Kenya's armed forces are relatively small and have thus been called on only in domestic conflicts. Kenya has little capability of exerting military influence outside its borders. Their combat worthiness in the field remain untested since independence. In 1994, military expenditures were $134 million, about 3.9% of the GDP. Military branches include the Army, the Navy, the Air Force and the paramilitary General Service Unit which is used internally during political and civil disturbances.

The commander in chief of Kenya's military defense is the nation's president. Just under the president, the minister of defense presides over the Defense Council. The nation's Defense Headquarters is headed by the chief of the defense staff, who also serves as commander of the army. The National Assembly is the deliberative body charged with the right to declare war.

Military service is fulfilled by voluntary enlistment, generally for a period of nine years. The armed forces employ about 13,350 men and women. The army's organization is as follows: 1 armed brigade, 2 infantry brigades, 1 engineer brigade, 1 armored reconnaissance battalion, 2 artillery battalions, 2 engineer battalions, 1 independent air cavalry battalion, 5 infantry battalions, 1 parachute battalion, air wing with 15 armored helicopters. Its equipment includes 76 Vickers Mark 3 tanks, 76 armored reconnaissance vehicles, 62 armored personnel carriers, 56 105mm. guns, 12 155mm. Howitzers, 30 mortars, 50 recoil-less rifles, and a number of antitank guided weapons. The army's air forces are made up of 28 combat aircraft, 22 transports, 14 trainers, and 44 helicopters. The Navy employs 650 personnel; it has 3 patrol boats and 4 fast attack craft.
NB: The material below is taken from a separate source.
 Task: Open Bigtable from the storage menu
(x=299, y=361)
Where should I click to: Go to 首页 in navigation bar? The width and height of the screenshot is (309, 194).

Kenya's naval base is in Mombasa; its air bases include Eastleigh (Nairobi), Nanyuki, Embakasi, Nyeri, Mombasa, and Kisumu[1] . The British military retains a presence in Kenya, with 300 British military officers on duty supporting the Kenyan armed forces. Combined training exercises are held annually. An agreement with the US in the early 1980s gave US forces access to Kenyan air force and naval facilities in exchange for increased military and economic aid.

In 1982, the air force attempted a coup against President Moi. The coup failed and over 1,000 air force personnel were arrested and the air force was disbanded and put under the operational command of the army.

[1] Kurian, George Thomas 1992. Encyclopedia of the Third World, fourth edition, volume III, Facts on File: New York, N.Y., pp.983-984.